One evening after a pretty interesting drama-filled episode involving another young woman, I simply had a real, face to face conversation with Gareth. We had only known each other for a few weeks, and we were still ‘friends’ trying to figure out if we wanted to take our friendship down the road of courtship and exclusivity. Admittedly, Gareth had many women that were in his past, and I was well aware of them. I was cool with that, because I had a full revelation of 2 Corinthians 5:17 which states, “Therefore, if anyone is in Christ, he is a new creation; old things have passed away; behold all things have become new.” He was brand new, with a clean slate as far as I was concerned. My challenge, however, was whether or not he could manage the consequences of his past relationships, such that they didn’t interfere with our potentially new found relationship. That day, I recall feeling upset, confused, irritated and rather annoyed by how another young woman was disrespectful to me, in his presence. I didn’t curse him out. I didn’t curse her out. I didn’t act a fool. I didn’t get nasty. (Never let em’ see you sweat!!!) As a mature woman of God, I engaged him in an honest conversation that evening. I respectfully articulated that I valued the anointing of God on my life and refused to be involved in any petty ‘high-school’ episodes. (Now, I know you are thinking…why did I have to address this issue?) I share this story, because there will be episodes where you will need to operate in honesty and maturity as well. You will need to openly communicate, be firm and unwilling to compromise on what you deserve and how you should be treated. You are worth the wait! In Gareth’s defense, this episode was not his fault (it was the fault of the other young lady and her immature attitude), yet ultimately it became his responsibility. And, as a genuine man of God he took responsibility for that which was not even his fault. He “MAN-ed up”! His respect for the anointing on my life and our friendship caused him to respond with a sincere apology. He vowed to never put me in that situation again. He has since, kept that promise. We established such boundaries early on, and committed to maintain them. This requires real maturity.
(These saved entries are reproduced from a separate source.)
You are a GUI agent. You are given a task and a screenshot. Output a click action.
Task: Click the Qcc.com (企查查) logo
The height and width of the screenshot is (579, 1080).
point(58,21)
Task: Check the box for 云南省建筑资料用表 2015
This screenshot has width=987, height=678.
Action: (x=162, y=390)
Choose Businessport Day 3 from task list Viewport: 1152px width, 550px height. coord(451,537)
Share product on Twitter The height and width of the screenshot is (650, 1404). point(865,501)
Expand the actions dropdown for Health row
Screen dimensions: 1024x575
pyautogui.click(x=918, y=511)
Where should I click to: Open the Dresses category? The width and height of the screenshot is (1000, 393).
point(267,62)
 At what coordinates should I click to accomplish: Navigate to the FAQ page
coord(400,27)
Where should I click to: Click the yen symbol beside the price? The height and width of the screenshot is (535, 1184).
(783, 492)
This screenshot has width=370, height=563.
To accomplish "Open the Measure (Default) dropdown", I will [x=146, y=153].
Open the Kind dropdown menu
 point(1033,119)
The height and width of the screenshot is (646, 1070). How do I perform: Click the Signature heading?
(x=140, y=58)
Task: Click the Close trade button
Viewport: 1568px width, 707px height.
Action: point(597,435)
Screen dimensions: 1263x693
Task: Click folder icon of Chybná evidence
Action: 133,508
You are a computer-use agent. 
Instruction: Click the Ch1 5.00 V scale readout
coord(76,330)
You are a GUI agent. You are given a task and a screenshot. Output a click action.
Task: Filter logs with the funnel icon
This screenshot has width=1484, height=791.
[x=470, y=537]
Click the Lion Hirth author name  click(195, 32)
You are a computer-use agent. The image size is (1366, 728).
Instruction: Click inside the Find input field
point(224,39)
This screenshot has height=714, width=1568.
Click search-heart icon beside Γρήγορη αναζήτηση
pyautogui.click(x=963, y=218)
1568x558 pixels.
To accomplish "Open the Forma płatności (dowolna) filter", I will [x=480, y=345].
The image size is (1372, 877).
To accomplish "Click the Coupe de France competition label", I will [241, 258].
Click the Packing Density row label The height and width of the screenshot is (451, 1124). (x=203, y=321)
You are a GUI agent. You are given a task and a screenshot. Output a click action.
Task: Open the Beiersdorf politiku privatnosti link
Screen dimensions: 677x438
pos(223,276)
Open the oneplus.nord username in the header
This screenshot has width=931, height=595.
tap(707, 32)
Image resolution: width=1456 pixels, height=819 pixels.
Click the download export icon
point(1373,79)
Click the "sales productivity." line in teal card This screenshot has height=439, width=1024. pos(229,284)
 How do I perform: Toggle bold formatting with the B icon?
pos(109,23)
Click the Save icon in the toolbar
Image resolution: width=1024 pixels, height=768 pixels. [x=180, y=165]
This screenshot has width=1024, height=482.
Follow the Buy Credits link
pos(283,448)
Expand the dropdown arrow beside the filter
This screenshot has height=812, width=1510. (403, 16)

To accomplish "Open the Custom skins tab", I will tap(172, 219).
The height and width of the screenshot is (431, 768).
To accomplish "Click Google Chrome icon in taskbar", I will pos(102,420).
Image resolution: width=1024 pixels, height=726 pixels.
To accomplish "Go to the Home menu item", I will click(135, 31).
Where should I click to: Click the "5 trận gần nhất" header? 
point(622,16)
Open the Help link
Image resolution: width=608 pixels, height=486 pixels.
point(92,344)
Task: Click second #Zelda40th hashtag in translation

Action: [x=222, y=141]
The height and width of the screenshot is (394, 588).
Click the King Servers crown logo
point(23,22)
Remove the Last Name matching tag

It takes real maturity to be able to carefully navigate the waters of such a relationship and recognize that you have areas of your own personal life that require growth, development, and transformation. My relationship with Gareth revealed areas where I needed to work on my attitude, my love walk, my discipline and my selflessness. I had to take a careful inspection of the unsupervised areas of my life. After all, someone was about to come into the innermost parts of my life, my home, my finances, my family and my faith. Was I truly prepared for that? Are you prepared for that? Being single for 34 years created an independent, self-centered, me-driven disposition that needed to be submitted to God and reformed into an inter-dependent, Christ-centered, others-driven disposition. It takes maturity for us to allow the Holy Spirit to come into our hearts and do a work that only He can do. According to Philippians 1:6 MSG, “…there has never been the slightest doubt in my mind that the God Who started this great work in you would keep at it and bring it to a flourishing finish on the very day Christ Jesus appears.” Spiritual maturity is a process that never ends and is necessary for successful relationships.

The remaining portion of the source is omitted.